:: WORK ITEM ::
Wherever the word "gray" appears in a line of the data, that line should be copied.

------ DATASET EXCERPTS

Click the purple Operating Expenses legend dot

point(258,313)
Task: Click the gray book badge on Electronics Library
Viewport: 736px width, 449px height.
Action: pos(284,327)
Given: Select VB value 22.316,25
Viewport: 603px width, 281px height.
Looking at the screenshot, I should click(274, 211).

------------
------ DATASET EXCERPTS

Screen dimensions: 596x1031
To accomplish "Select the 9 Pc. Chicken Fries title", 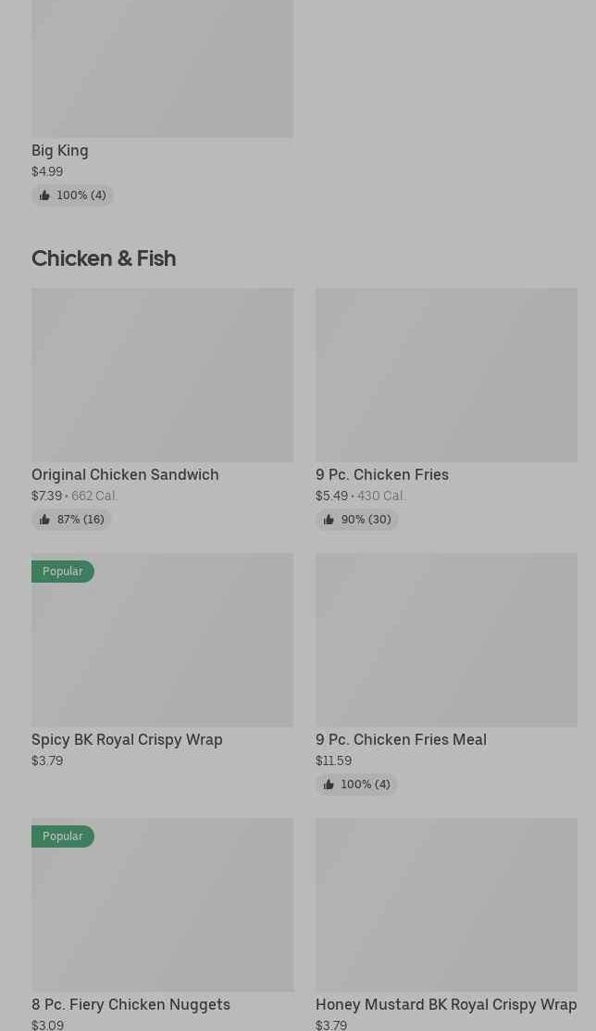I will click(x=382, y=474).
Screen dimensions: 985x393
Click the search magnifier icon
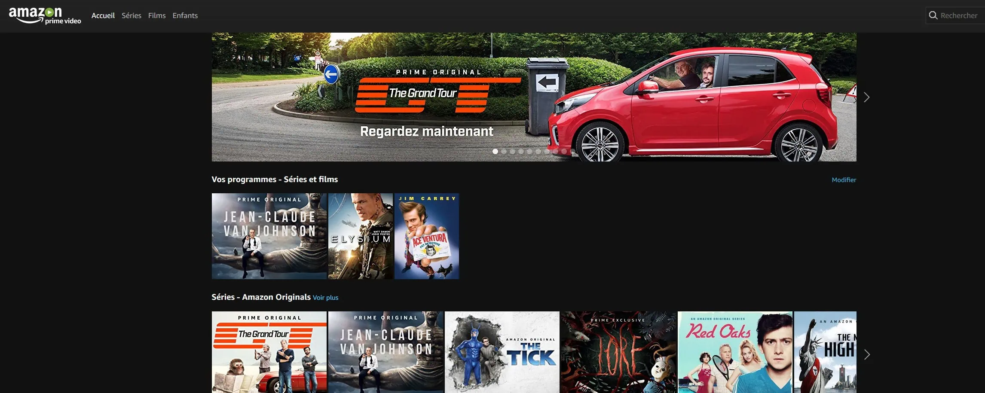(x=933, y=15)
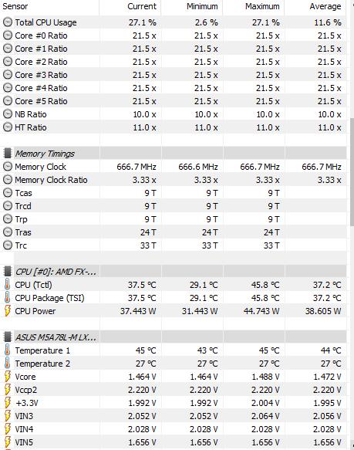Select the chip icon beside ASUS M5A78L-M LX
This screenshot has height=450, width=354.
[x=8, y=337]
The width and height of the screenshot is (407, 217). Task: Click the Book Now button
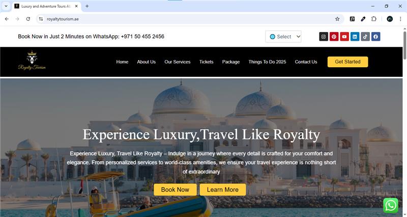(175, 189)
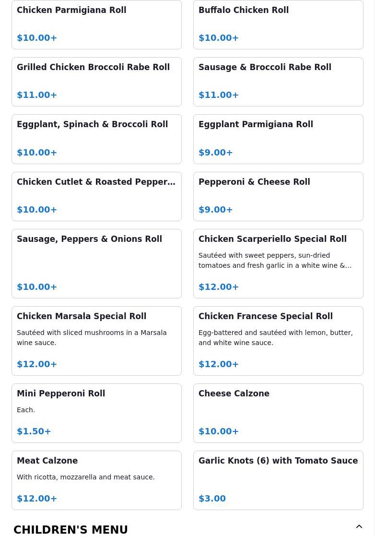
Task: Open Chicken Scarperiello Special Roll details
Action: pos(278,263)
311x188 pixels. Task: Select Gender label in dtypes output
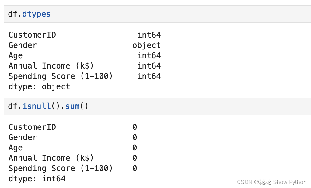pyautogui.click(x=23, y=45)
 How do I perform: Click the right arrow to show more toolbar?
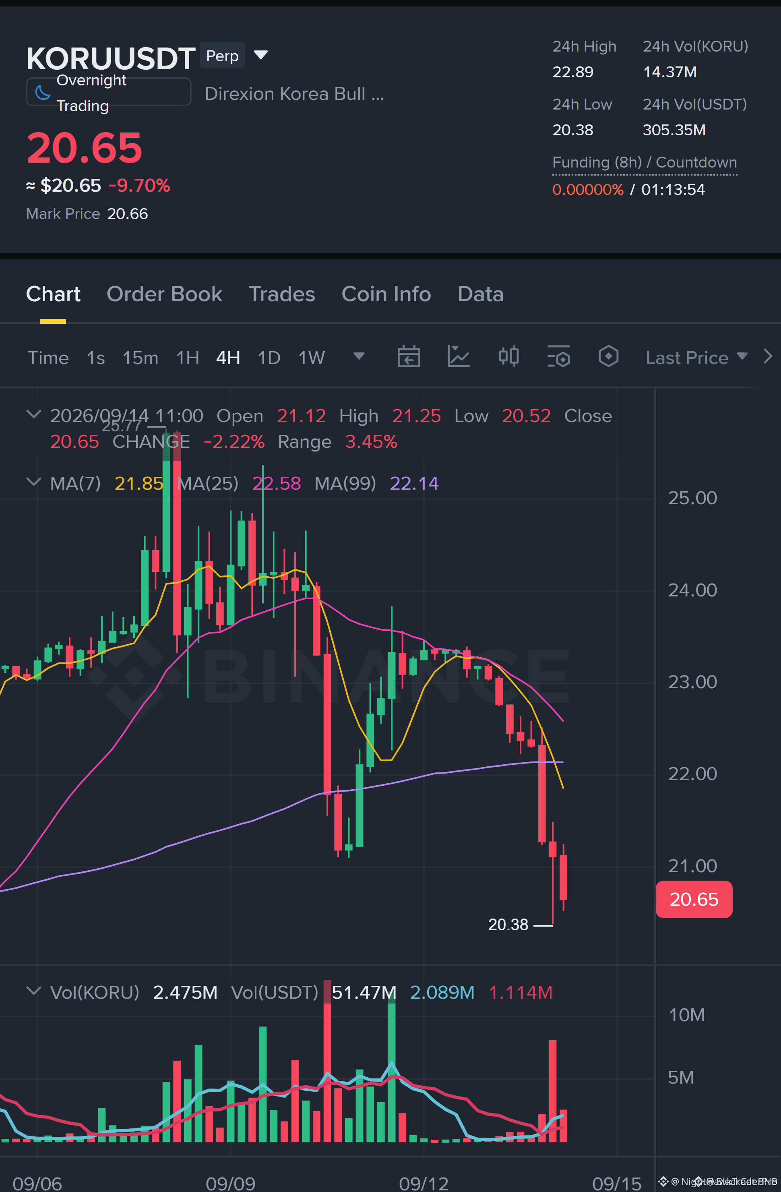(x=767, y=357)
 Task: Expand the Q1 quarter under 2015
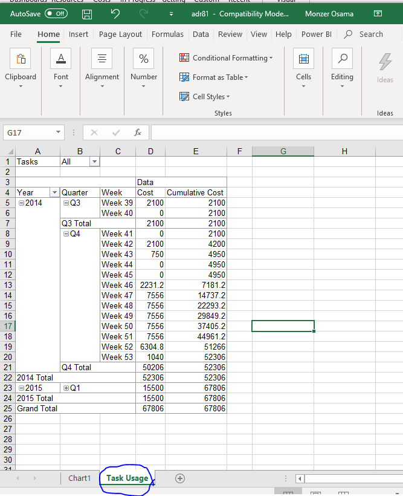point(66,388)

------------
------ DATASET EXCERPTS

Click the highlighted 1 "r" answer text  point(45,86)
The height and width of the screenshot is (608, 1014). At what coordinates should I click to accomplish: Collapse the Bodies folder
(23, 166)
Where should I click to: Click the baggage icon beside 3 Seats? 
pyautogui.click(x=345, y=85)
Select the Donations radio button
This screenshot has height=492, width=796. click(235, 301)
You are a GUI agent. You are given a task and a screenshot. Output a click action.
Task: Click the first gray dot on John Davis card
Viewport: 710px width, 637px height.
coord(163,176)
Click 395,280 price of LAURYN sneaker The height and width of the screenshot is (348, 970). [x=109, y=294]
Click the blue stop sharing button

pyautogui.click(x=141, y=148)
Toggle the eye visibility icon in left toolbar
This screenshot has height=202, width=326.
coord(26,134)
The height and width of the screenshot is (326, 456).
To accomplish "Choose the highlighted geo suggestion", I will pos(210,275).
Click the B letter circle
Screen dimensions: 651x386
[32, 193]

------------

:: OUTPUT OF THE TASK ::
Task: Click the gray book badge on Electronics Library
Task: Click the first gray dot on John Davis card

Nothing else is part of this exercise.